Covid e lavoro, cosa succede: fotografia di Confindustria 

Covid e lavoro, cosa succede: fotografia di Confindustria

Immagine di repertorio (Afp)

Pubblicato il: 28/11/2020 10:34

Nonostante la “drammatica caduta dell’output manifatturiero” a causa della crisi scatenata dall’epidemia di coronavirus, l’occupazione italiana ha sostanzialmente tenuto per effetto di una serie di ‘cuscinetti’ che ne hanno impedito il crollo, dalla sostanziosa riduzione degli orari di lavoro fino allo stop ai licenziamenti.
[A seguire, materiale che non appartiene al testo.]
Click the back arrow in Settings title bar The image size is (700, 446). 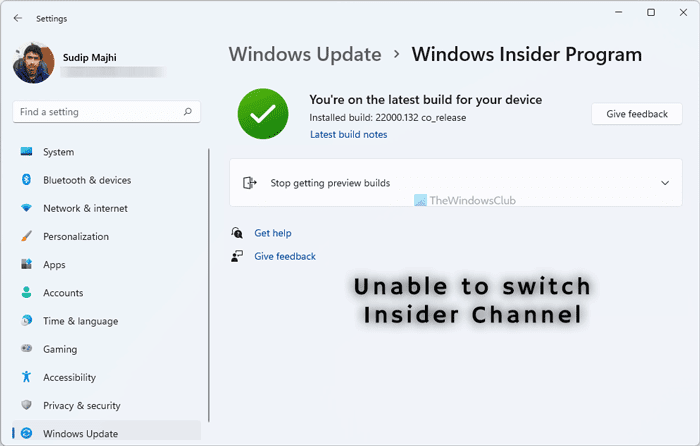(x=18, y=17)
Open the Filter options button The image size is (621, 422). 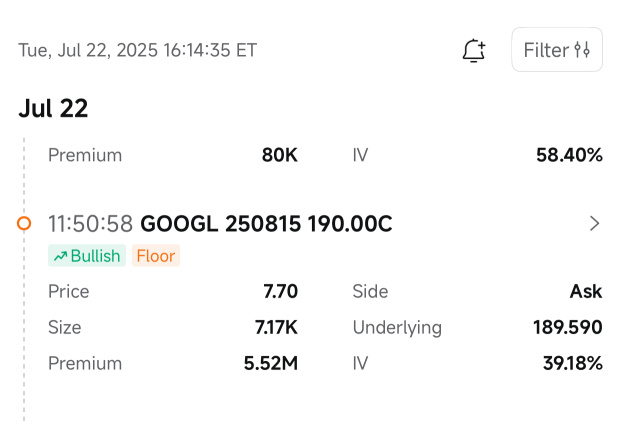[557, 49]
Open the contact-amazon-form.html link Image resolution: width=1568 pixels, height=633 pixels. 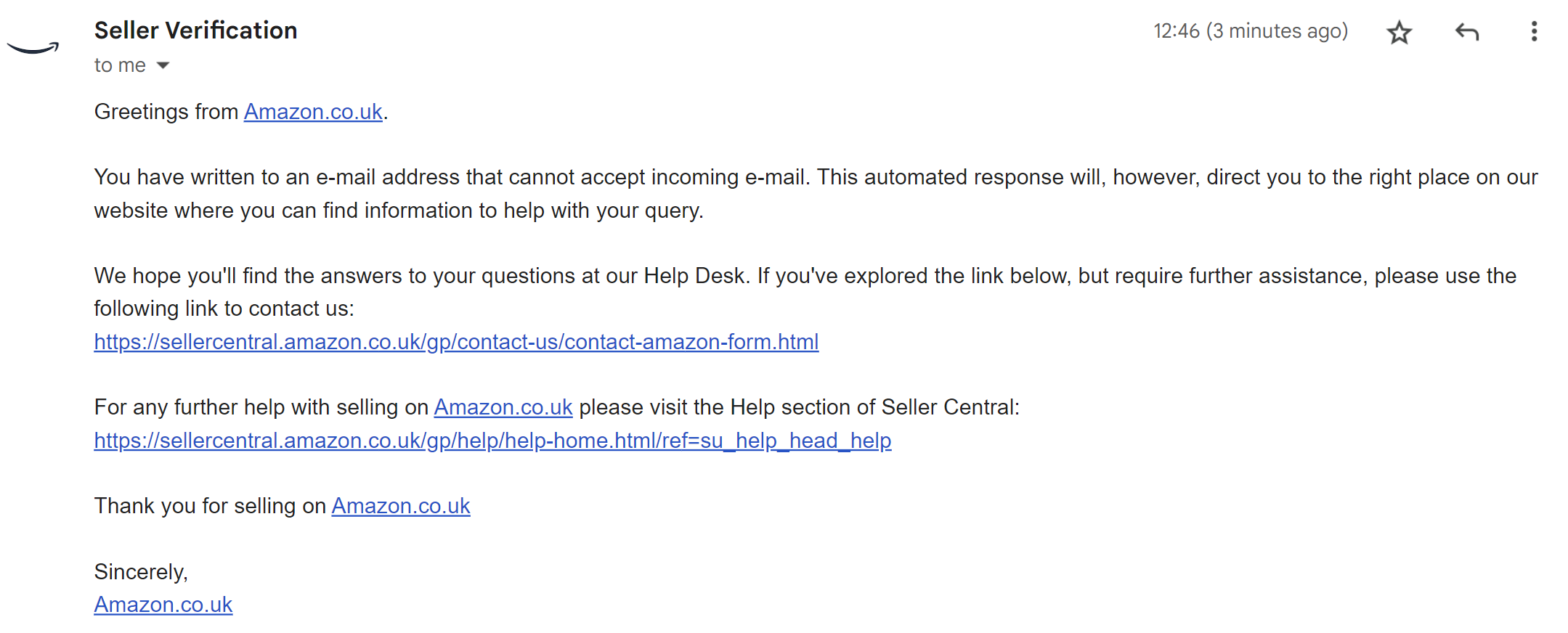pyautogui.click(x=456, y=342)
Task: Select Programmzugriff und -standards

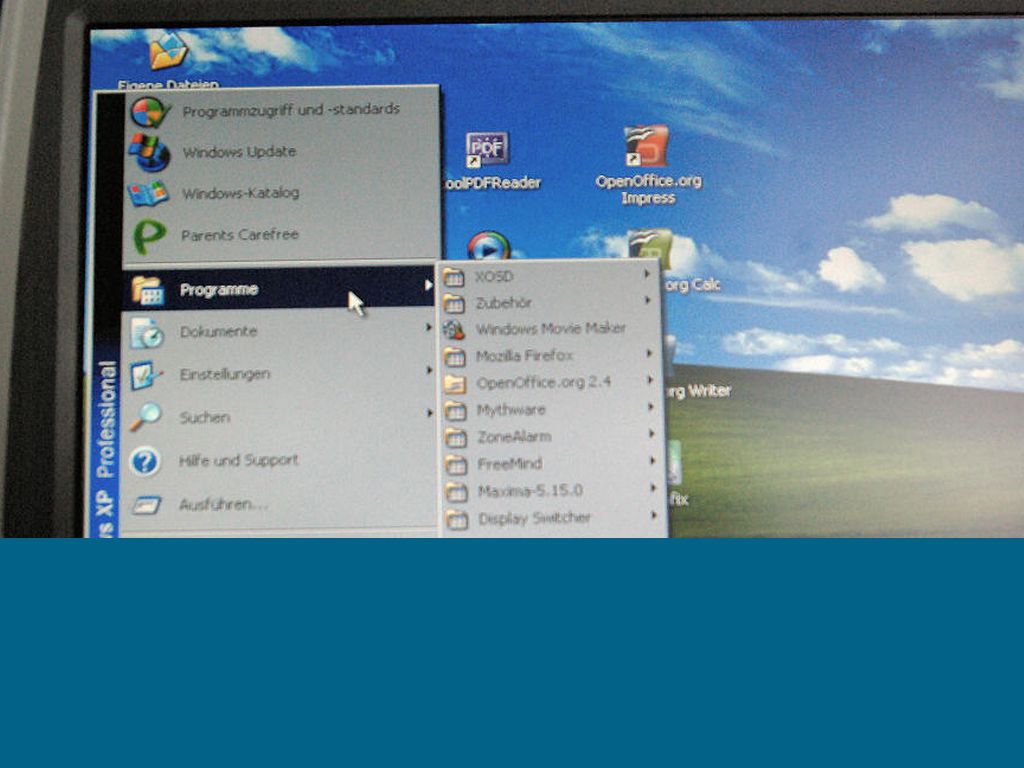Action: [x=290, y=109]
A scattare a fotografia in bianco e nero della situazione del mercato del lavoro ai tempi del Coronovirus è il centro studi di Confindustria negli “scenari industriali” di novembre.

“Dal punto di vista dell’occupazione la drammatica caduta dell’output manifatturiero è stata quasi interamente assorbita dalla riduzione del monte-ore lavorate (-23%), a fronte della sostanziale tenuta del numero degli occupati complessivi (-0,6%). Hanno fatto da cuscinetto un’ampia gamma di forme di riduzione dell’orario, lo smaltimento delle ferie e l’utilizzo di congedi, il ricorso rapido e massiccio a strumenti di integrazione al reddito da lavoro , in primis la Cig in deroga. Ma, naturalmente, ha contato fin qui anche il blocco dei licenziamenti, anche nel confronto internazionale”, spiegano gli economisti di viale dell’Astronomia.

Quello che sta cambiando , dicono, “è la struttura dell’occupazione: flette al Centro-Sud mentre mostra qualche segno di recupero al Nord”. La dinamica occupazionale, infatti, “appare fortemente eterogenea a livello territoriale”. Anzi, annotano ancora Confindustria, nel corso dell’intero periodo post-crisi il Paese “appare letteralmente diviso in due: da un lato il Nord (occidentale e orientale), sempre al di sopra della media nazionale, e dall’altro il Centro-Sud, sempre al di sotto”.

E mentre nelle prime due aree, e in particolare nel Nord-ovest, i livelli dell’occupazione recuperano alla fine dell’ultimo decennio quasi tutto quello che era stato perduto nei primi anni, nelle altre due il recupero è pressoché assente, e il divario rispetto al Nord resta evidente”. A risultare in calo le donne, i lavoratori al di sotto dei 35 anni e la componente autonoma dell’occupazione. A favorire cambiamenti anche nella struttura dell’occupazione, in prospettiva, anche le politiche di rilancio in corso di definizione a livello europeo, orientate a incentivare la transizione digitale ma solo se “allo sviluppo del capitale fisico si accompagnerà quello del capitale umano”.

Formazione dunque al centro:del Censimento permanente delle imprese per il 2018. medio nasconde, tuttavia, concludono, ampie differenze settoriali: la formazione ha interessato una percentuale di imprese più alta della media, ad esempio, nei comparti chimico e farmaceutico (28,4% e 36,8% rispettivamente), più bassa nei comparti del tessile e dell’abbigliamento (18,6% e 14,0%).

“L’impatto della pandemia sui livelli di attività della manifattura italiana è stato immediato e violento: nei due mesi di lockdown (marzo e aprile) la produzione è diminuita mediamente di oltre il 40%”. Eppure il Paese ha offerto “una maggiore reattività allo shock pandemico” e, rispetto ai partner europei, “ha mostrato una contrazione nei tassi di crescita relativamente contenuta”. Ma il deficit di crescita “è ormai strutturale”.

Ad alimentarlo, “oltre a una incertezza divenuta ormai permanente, la graduale erosione della domanda interna che limita la possibilità per i produttori nazionali di trovare spazio sul mercato domestico”. E soprattutto spicca “il crollo della componente pubblica degli investimenti”, in calo costante dal 2011″ mentre meglio sono andati quelli privati che si sono potuti “risollevare anche grazie agli effetti positivi del Piano “Industria 4.0”, dicono ancora gli economisti di viale dell’Astronomia. A partire dal 2014 infatti, si è avuta una vera e proprio ripresa dei flussi di investimento privati, arrivata fino al 2018e che nel corso dei 4 anni “ha registro una variazione positiva di quasi il 13% anche se il livello raggiunto è stato inferiore di quasi 20 punti percentuali rispetto al picco del 2007”.

Se al termine del lungo lockdown il recupero dei livelli produttivi da maggio in poi “è stato pressoché istantaneo e nel giro di 4 mesi il livello di produzione ha registrato un incremento del 76% rispetto al minimo toccato ad aprile”, la nuova ondata di pandemia in autunno ha rigettato il Paese in previsioni negative, “in linea con l’aumento dei contagi a livello globale e con l’introduzione di nuove misure restrittive”.